▶ **GOAL**
Give the items from the line containing "Given: Enable Render when finished checkbox" through the line containing "Click the Zendesk" as a numbered list, both end lines included and blank lines omitted.

(Rows on where targets appear)
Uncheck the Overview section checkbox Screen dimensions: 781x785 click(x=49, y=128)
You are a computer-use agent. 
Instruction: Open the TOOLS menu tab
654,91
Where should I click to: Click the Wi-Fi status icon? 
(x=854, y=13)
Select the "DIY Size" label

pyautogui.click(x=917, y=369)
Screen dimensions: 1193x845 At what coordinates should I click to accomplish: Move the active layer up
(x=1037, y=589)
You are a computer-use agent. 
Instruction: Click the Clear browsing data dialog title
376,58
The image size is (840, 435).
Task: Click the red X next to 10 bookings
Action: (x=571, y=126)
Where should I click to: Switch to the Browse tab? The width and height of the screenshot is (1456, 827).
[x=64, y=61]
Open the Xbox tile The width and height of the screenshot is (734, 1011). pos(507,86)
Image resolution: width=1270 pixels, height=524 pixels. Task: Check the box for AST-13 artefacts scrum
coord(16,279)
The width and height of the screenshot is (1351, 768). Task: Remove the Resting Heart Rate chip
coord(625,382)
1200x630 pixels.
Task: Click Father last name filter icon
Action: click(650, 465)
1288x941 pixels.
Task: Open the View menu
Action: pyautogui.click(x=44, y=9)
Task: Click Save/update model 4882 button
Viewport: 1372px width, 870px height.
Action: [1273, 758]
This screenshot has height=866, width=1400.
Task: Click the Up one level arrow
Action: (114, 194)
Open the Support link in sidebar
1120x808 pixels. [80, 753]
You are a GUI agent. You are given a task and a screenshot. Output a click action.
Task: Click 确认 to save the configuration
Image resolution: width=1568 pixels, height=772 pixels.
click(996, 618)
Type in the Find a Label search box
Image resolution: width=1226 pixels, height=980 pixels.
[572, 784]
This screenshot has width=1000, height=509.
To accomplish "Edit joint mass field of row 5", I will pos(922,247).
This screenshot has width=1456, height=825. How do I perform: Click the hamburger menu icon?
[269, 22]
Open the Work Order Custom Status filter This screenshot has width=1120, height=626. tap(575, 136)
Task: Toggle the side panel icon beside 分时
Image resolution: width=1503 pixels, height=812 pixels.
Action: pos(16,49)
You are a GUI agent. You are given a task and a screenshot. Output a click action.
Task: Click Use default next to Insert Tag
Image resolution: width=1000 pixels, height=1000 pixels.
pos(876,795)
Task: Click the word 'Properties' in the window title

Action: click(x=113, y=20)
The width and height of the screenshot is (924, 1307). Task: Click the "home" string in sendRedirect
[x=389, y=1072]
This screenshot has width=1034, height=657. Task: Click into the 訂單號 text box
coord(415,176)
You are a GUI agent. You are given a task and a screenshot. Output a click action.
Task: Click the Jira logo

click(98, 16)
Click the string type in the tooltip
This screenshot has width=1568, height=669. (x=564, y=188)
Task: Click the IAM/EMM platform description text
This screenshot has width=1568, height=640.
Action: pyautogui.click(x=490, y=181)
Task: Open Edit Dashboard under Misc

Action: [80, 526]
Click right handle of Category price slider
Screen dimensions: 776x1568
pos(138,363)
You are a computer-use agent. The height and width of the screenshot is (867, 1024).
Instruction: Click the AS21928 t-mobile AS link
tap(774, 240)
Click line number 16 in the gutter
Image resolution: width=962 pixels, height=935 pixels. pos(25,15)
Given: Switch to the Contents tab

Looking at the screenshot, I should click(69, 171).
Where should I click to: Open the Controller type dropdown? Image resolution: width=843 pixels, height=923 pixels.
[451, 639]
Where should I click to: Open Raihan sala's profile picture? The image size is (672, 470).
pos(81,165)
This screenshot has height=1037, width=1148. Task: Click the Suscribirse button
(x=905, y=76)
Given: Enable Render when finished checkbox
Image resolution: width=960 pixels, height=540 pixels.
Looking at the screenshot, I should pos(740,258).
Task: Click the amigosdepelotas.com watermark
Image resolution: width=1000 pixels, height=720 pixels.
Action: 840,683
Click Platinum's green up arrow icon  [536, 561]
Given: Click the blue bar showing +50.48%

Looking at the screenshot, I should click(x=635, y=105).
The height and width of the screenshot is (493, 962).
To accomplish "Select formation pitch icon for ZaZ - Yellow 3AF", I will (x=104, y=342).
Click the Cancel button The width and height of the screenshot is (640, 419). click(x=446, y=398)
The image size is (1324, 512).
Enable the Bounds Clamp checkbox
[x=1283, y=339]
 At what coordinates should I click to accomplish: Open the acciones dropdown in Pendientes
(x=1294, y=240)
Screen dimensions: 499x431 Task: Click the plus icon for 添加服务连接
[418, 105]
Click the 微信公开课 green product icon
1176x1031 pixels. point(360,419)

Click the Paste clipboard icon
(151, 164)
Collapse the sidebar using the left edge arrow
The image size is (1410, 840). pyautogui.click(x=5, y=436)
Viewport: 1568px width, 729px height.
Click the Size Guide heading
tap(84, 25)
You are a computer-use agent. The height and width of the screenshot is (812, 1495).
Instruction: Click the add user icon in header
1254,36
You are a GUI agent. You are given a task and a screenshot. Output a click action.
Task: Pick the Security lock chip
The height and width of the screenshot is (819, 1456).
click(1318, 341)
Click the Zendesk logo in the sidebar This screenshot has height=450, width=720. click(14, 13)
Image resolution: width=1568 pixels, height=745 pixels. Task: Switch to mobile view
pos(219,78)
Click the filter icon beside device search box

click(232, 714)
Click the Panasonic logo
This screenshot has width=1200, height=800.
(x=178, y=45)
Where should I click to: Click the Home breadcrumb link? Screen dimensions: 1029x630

▶ **COMPLETE RESPONSE**
1. Given: Enable Render when finished checkbox
2. Image resolution: width=960 pixels, height=540 pixels.
3. Looking at the screenshot, I should pos(740,258).
4. Task: Click the amigosdepelotas.com watermark
5. Image resolution: width=1000 pixels, height=720 pixels.
6. Action: 840,683
7. Click Platinum's green up arrow icon  [536, 561]
8. Given: Click the blue bar showing +50.48%
9. Looking at the screenshot, I should click(x=635, y=105).
10. The height and width of the screenshot is (493, 962).
11. To accomplish "Select formation pitch icon for ZaZ - Yellow 3AF", I will (x=104, y=342).
12. Click the Cancel button The width and height of the screenshot is (640, 419). click(x=446, y=398)
13. The image size is (1324, 512).
14. Enable the Bounds Clamp checkbox
15. [x=1283, y=339]
16.  At what coordinates should I click to accomplish: Open the acciones dropdown in Pendientes
17. (x=1294, y=240)
18. Screen dimensions: 499x431 Task: Click the plus icon for 添加服务连接
19. [418, 105]
20. Click the 微信公开课 green product icon
21. 1176x1031 pixels. point(360,419)
22. Click the Paste clipboard icon
23. (151, 164)
24. Collapse the sidebar using the left edge arrow
25. The image size is (1410, 840). pyautogui.click(x=5, y=436)
26. Viewport: 1568px width, 729px height.
27. Click the Size Guide heading
28. tap(84, 25)
29. You are a computer-use agent. The height and width of the screenshot is (812, 1495).
30. Instruction: Click the add user icon in header
31. 1254,36
32. You are a GUI agent. You are given a task and a screenshot. Output a click action.
33. Task: Pick the Security lock chip
34. The height and width of the screenshot is (819, 1456).
35. click(1318, 341)
36. Click the Zendesk logo in the sidebar This screenshot has height=450, width=720. click(14, 13)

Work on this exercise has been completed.